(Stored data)
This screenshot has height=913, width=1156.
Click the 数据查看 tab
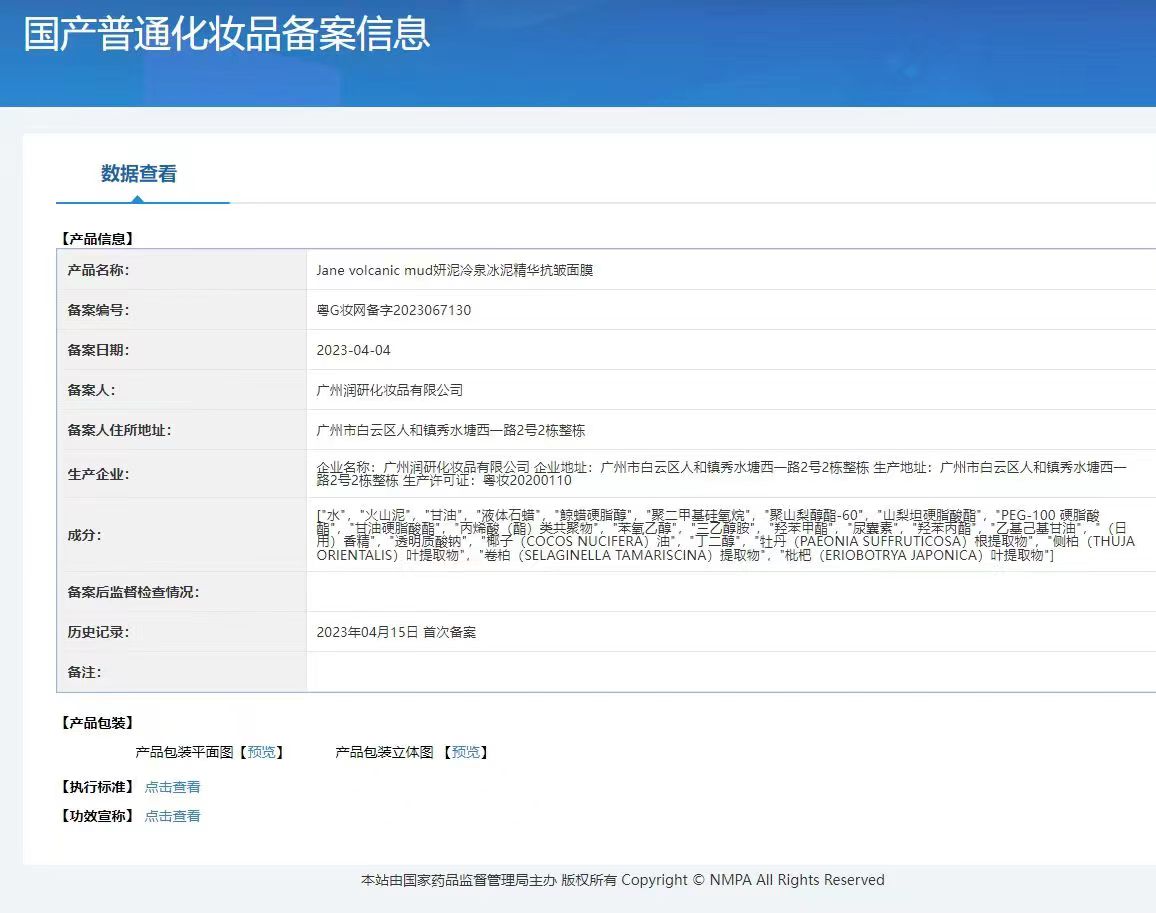[x=139, y=174]
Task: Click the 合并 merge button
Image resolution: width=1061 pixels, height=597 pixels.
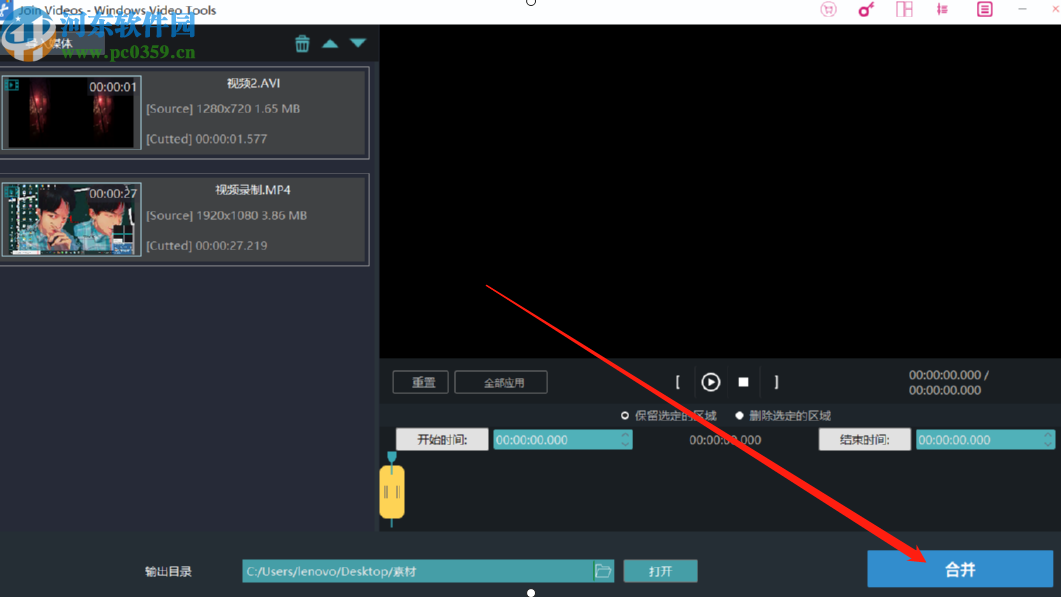Action: (958, 569)
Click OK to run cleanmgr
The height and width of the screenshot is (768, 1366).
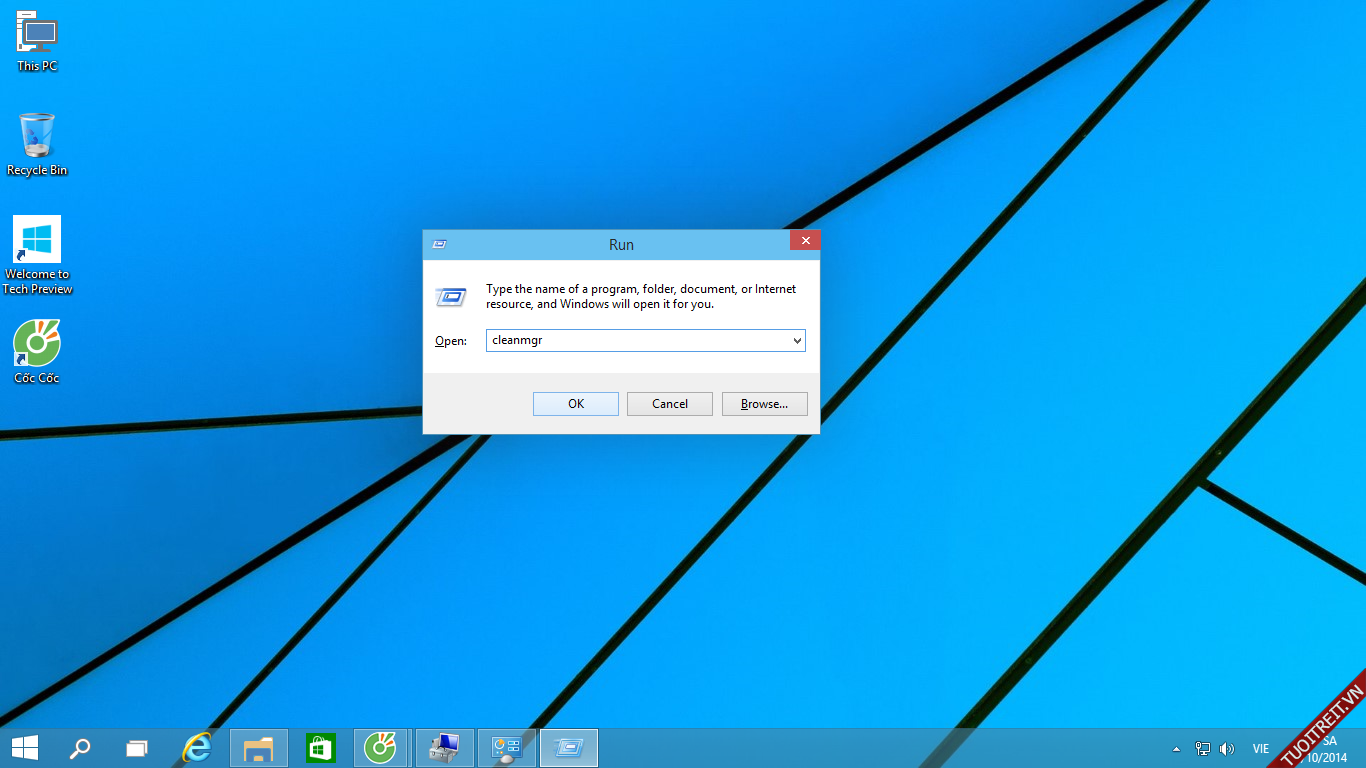pyautogui.click(x=576, y=404)
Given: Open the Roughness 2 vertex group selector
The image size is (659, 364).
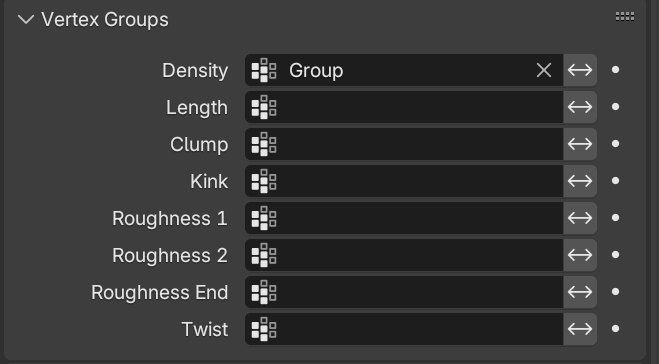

__What to work on__. Once the pictures are set aside, copy the remaining text of every entry exactly.

__Expected output__.
This screenshot has height=913, width=1156.
Click the 数据查看 tab
[x=139, y=174]
Task: Click the 合并 merge button
Image resolution: width=1061 pixels, height=597 pixels.
Action: (958, 569)
Click OK to run cleanmgr
The height and width of the screenshot is (768, 1366).
pyautogui.click(x=576, y=404)
Given: Open the Roughness 2 vertex group selector
The image size is (659, 364).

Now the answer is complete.